Avis de Benjamin : "Vendée, liberté, égalité, fraternité, laïcité"
Cet ouvrage est donc paru pour le centenaire des lois laïques, il est très largement illustré et s’appuie parfois sur des témoignages oraux. La Vendée est le seul département français métropolitain (hors les départements d’Alsace-Moselle au statut concordataire) où l’enseignement catholique a toujours plus eu d’élèves que l’enseignement public depuis un siècle. Il est vrai que nombre de communes n’ont plus d’écoles publiques depuis la Première Guerre mondiale.
Ce conflit laissa certaines mères de famille face aux pressions psychologiques et tentation d’aide financière menées par le clergé local si leurs enfants sortaient de l’école communale pour aller dans le privé. Cet aspect précis n’est pas évoqué dans cet ouvrage, mais on en trouve trace dans tous les départements français. Alors qu’en 1910 (malgré une légère chute régulière depuis 1907) les élèves d’école communale sont encore juste 60% de l’effectif total du primaire dans ce département, en 1919 on ne compte plus que 49,6% d’enfants scolarisés dans l’enseignement primaire public.
Avant l’arrivée des lois laïques, les écoles de filles ont pour les deux tiers des enseignantes congréganistes ; pour les écoles de garçons il est vraisemblable que les proportions soient équivalentes entre maîtres laïques et enseignants d’un ordre religieux. Une des parties du livre pointe en particulier la résistance à la laïcisation des écoles tant au niveau du personnel que des locaux. Par contre je n’ai pas trouvé trace ici de l’opposition au contenu des programmes, ceci s’étant manifesté dans toute la France, par des listes publiées par l’assemblée des évêques, condamnant en 1886 puis en 1909 des ouvrages scolaires (notamment en histoire).
Un autre chapitre s’intéresse au recrutement sociologique mais aussi géographique des instituteurs . Majoritairement les instituteurs proviennent du sud de tradition républicaine et un apport non négligeable est due tant aux Deux-Sèvres qu’aux départements charentais. On a même des arrivées plus lointaines en provenance du Limousin ou du Berry.
Un chapitre est consacré aux principes de l’école républicaine et à leur illustration dans les manuels scolaires de la Belle Époque. Un mot est dit sur la proportion importante d’instituteurs publics morts durant la Grande Guerre. Ajoutons personnellement que cela s’explique par le fait que nombre d’entre eux étaient devenus sous-officier, voire sous-lieutenants et lieutenants du fait de l’hécatombe subie chez les militaires de carrière dans les premiers mois de guerre.

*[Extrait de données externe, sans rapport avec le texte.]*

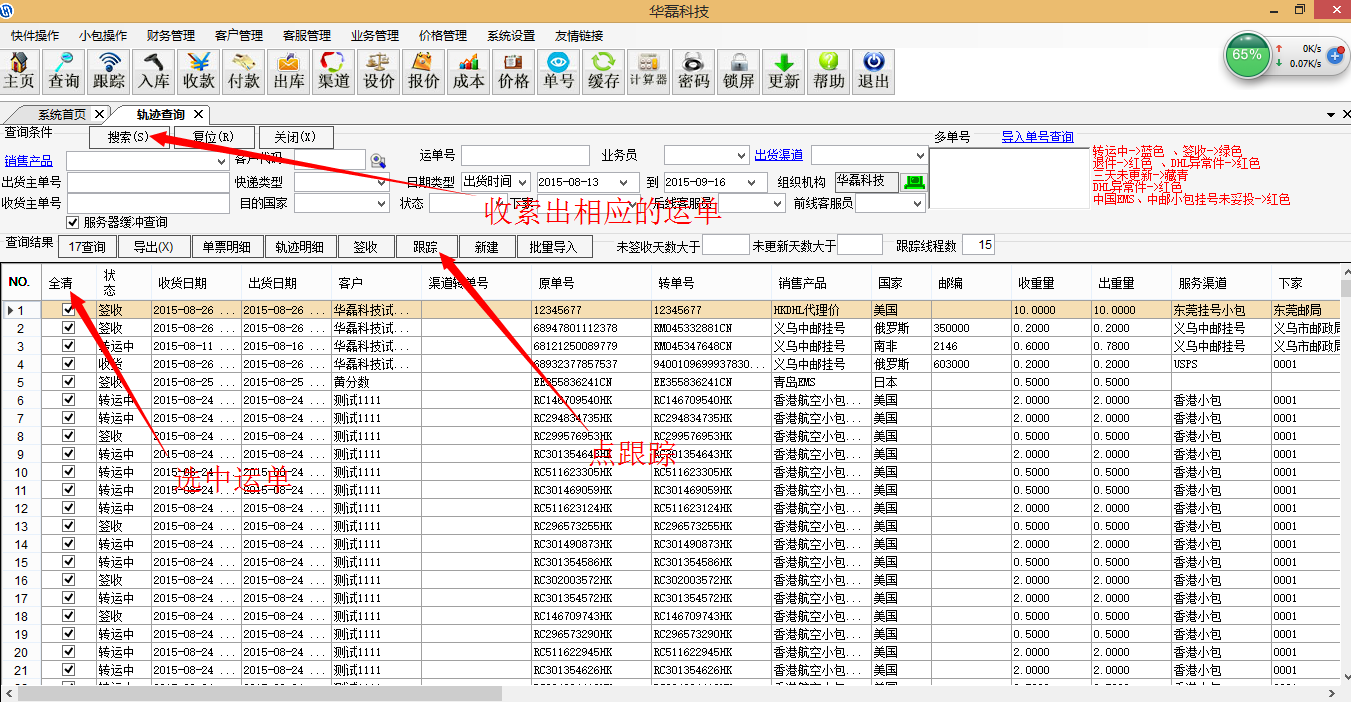Uncheck the checkbox in row 5

(69, 382)
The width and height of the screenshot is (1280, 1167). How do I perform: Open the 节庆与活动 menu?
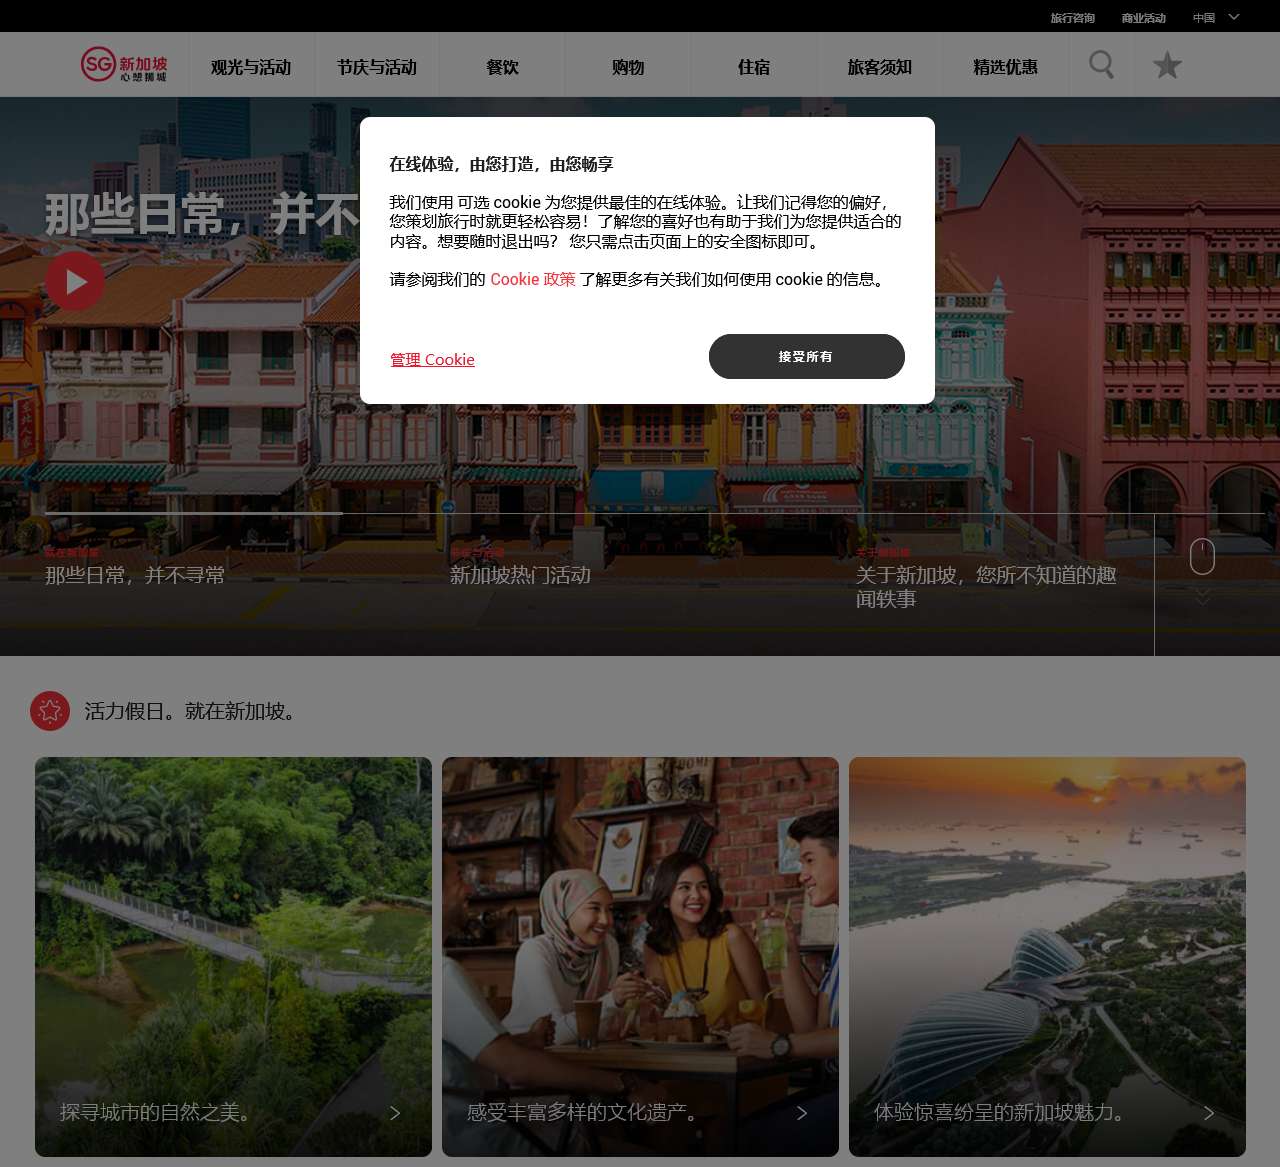[377, 67]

Rappelons que ces gradés-là partaient au-devant de leur troupe et qu’une fois identifiée comme tels étaient des cibles prioritaires pour leur ennemi.
Des évènements en rapport avec la Ve République sont présents, que ce soit par exemple la mobilisation en 1960 contre la loi Debré ou les actions de 1981 à 1984 pour réclamer la fin du dualisme scolaire. Le Comité départemental d’action laïque de Vendée et la Fédération des œuvres laïques du même département prennent de nombreuses initiatives, ici rappelées, durant ce premier quart de siècle de la Ve République. Celles-ci concernent tant les deux moments évoqués précédemment que l'ouverture d'une école publique dans des communes où elle avait disparu depuis des décennies.

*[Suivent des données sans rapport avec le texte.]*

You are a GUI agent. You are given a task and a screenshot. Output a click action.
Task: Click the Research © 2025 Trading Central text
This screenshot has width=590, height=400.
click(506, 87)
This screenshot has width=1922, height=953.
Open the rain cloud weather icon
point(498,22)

Il est dommage que n’aient pas été exploités les réponses des instituteurs de la Belle Époque au questionnaire proposé par Jacques Ozouf dans les années soixante. Pour les avoir nous-mêmes consultés, comme celles concernant les Deux-Sèvres elles sont singulièrement d’une grande richesse en matière d’ostracisation d’instituteurs dans leur commune après la loi de Séparation de l’Église et de l’État. Elles font apparaître également que l’Inspection académique n’hésitait pas à maintenir, au début du XXe siècle, un instituteur et une institutrice dans un village alors que chacun d’entre eux avait moins de dix élèves.